[start of DATA FOR THE TASK]
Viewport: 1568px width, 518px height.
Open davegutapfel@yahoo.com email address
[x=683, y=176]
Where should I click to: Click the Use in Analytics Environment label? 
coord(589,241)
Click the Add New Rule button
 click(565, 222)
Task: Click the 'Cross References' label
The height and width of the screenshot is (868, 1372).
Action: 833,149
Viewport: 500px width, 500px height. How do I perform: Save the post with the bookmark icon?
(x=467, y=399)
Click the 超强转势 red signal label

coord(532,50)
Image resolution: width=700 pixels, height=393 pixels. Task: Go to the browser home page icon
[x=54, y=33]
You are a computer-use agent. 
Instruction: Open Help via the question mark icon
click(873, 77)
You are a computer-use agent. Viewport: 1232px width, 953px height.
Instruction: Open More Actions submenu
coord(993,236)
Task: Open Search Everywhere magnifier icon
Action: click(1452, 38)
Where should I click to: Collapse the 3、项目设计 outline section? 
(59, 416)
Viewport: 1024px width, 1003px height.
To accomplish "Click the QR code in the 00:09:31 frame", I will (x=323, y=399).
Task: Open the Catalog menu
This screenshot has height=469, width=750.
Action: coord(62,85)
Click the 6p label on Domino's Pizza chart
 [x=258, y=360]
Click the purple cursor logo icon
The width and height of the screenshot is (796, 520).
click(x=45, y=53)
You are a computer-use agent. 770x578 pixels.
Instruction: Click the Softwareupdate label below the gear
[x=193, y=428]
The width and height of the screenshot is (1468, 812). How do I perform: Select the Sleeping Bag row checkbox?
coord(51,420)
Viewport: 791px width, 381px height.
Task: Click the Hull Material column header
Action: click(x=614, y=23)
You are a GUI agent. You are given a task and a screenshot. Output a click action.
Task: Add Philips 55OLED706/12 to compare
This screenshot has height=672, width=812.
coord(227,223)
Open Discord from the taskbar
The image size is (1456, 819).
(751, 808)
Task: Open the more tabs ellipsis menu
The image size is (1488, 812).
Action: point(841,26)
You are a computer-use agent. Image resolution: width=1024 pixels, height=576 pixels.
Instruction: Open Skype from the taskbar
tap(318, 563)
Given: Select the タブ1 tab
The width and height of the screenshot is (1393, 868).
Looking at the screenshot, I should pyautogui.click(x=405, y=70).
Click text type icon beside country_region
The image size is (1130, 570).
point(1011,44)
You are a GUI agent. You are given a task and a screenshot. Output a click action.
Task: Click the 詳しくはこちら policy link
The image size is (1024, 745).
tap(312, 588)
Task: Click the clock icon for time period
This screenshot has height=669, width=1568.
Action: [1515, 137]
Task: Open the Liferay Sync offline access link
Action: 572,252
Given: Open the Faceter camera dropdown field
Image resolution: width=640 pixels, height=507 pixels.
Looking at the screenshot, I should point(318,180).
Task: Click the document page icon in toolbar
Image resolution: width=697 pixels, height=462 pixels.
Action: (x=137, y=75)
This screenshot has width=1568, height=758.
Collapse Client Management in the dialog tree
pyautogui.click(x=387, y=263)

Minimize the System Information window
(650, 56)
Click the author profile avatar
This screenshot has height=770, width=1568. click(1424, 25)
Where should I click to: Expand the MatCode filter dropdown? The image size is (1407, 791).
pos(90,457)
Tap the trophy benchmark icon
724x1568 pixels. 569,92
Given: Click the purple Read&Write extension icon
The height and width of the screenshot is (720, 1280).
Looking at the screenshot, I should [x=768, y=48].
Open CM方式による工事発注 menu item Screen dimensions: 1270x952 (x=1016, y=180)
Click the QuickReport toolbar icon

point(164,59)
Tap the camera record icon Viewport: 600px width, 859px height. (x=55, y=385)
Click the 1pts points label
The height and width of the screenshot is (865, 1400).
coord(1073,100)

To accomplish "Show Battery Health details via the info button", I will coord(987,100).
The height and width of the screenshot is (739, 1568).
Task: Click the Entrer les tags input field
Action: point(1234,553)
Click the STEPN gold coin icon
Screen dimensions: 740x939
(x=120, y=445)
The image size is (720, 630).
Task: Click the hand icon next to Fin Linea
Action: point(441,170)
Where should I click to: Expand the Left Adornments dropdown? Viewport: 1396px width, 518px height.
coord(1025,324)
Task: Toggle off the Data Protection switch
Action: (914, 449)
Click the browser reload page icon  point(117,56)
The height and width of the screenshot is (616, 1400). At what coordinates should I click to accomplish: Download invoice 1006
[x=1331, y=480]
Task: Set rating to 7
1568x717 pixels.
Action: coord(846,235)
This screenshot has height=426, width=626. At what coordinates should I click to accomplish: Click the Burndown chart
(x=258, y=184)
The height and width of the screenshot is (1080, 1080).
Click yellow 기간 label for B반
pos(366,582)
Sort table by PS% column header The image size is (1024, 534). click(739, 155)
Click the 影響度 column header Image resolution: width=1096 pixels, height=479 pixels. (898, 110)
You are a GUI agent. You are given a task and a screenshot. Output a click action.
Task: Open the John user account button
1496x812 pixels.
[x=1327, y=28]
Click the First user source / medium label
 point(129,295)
[end of DATA FOR THE TASK]
| AIM OF THE TASK |
Pick out every line of the records above that contains the word "size" and copy each one.

| OUTPUT FOR THIS TASK |
The image size is (1456, 819).
The image size is (1488, 812).
The image size is (1130, 570).
The image size is (1024, 745).
Where should I click to: Expand the MatCode filter dropdown? The image size is (1407, 791).
The image size is (720, 630).
Sort table by PS% column header The image size is (1024, 534). click(739, 155)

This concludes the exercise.